It’s Time to Implement Your Affordable Housing Policies

The need for affordable housing is not new. The Growth Management Act ensures that cities and counties have policies that address affordable housing. Although most jurisdictions have the required housing policies, there are still many cities and counties that have never adopted regulations that implement their stated policies.

When affordable housing developers step up to meet this need, they are sometimes frustrated by the disconnect between the adopted policies and inconsistent development regulations. For example, having policies in place that talk about reducing or waiving permitting fees and utility connections fees is encouraging.
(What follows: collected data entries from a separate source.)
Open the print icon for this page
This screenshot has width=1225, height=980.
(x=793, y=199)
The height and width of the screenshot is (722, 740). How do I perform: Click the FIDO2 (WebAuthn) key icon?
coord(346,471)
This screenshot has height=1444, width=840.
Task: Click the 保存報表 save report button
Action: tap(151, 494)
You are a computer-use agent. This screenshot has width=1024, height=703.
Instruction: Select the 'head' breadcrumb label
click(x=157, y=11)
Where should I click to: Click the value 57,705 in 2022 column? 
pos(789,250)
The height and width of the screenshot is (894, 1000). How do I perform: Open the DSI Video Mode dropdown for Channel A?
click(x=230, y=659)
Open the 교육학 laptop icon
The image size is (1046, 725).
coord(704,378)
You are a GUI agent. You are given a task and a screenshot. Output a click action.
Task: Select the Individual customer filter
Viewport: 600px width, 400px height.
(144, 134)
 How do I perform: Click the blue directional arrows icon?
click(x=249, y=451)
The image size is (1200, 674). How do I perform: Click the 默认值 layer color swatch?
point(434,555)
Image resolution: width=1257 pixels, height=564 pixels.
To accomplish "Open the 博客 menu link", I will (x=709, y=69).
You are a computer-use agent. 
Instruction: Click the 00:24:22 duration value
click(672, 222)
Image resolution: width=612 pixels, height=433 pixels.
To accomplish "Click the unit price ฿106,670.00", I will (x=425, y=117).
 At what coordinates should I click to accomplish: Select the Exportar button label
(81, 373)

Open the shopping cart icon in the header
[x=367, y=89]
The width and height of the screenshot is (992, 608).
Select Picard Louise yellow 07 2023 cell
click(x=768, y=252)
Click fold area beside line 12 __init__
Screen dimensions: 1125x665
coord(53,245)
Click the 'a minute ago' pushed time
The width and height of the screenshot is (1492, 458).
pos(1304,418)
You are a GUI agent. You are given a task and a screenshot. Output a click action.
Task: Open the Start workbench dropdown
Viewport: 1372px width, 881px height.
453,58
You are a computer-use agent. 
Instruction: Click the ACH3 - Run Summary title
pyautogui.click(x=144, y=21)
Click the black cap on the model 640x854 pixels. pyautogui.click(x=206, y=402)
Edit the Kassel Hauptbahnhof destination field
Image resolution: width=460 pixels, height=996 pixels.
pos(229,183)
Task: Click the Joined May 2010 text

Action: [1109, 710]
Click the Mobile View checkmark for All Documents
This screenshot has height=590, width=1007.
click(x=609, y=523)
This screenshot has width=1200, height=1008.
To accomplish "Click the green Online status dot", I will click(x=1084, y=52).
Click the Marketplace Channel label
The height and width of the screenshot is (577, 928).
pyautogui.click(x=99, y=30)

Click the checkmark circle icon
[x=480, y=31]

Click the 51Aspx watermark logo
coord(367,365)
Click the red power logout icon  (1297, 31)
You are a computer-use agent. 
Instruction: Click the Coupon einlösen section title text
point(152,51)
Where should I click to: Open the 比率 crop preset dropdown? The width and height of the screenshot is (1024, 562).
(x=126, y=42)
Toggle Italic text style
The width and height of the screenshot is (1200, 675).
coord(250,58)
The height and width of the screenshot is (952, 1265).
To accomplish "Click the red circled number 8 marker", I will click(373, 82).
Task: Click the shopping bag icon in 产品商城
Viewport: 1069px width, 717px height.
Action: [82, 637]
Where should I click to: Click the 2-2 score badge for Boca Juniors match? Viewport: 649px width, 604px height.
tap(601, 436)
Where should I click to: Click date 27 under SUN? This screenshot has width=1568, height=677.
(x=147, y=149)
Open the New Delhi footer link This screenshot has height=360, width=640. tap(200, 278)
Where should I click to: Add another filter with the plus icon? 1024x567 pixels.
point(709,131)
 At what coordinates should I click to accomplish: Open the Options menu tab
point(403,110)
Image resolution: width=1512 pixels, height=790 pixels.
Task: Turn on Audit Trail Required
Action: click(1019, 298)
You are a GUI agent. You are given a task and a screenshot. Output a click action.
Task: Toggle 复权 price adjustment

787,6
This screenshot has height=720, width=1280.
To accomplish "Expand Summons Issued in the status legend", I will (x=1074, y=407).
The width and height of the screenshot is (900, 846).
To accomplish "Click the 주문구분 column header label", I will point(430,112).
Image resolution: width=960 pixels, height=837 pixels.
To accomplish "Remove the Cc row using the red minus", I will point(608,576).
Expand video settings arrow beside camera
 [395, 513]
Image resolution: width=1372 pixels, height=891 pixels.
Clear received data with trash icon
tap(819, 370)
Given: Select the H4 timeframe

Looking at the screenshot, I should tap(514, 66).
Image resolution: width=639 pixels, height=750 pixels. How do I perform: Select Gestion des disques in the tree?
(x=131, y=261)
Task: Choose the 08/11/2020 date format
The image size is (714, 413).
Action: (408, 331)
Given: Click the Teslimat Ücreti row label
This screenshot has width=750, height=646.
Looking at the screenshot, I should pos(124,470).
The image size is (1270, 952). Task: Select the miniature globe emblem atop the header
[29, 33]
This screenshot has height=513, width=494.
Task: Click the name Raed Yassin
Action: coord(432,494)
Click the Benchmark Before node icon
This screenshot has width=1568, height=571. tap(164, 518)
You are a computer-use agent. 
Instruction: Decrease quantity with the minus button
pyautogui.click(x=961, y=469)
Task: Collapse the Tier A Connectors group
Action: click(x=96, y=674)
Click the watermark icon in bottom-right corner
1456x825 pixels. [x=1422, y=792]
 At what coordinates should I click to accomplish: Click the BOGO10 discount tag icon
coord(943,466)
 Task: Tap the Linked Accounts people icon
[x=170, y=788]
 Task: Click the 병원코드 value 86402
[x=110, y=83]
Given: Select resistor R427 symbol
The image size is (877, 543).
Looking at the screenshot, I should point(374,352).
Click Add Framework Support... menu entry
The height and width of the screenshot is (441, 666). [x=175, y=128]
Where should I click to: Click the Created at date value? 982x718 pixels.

But the failure to have implementing regulations that actually allow such fee reductions and waivers can be fatal for needed affordable housing.

This post looks at how to get started on implementing regulations that provide fee relief and regulatory incentive programs (this post does not address direct funding of affordable housing projects).

What’s Required?

Jurisdictions planning under GMA must have policies that “encourage the availability of affordable housing to all economic segments of the population.” (RCW 36.70A.020(4).) Comprehensive plan housing elements must identify “sufficient land for housing, including, but not limited to, government-assisted housing, [and] housing for low-income families . . . .” (RCW 36.70A.070(2)(c).) But it’s not enough to have encouraging policies.  Adopted policies must also be implemented by development regulations. (RCW 36.70A.040(3)(d), (4)(d).) How far can a jurisdiction go to encourage affordable housing?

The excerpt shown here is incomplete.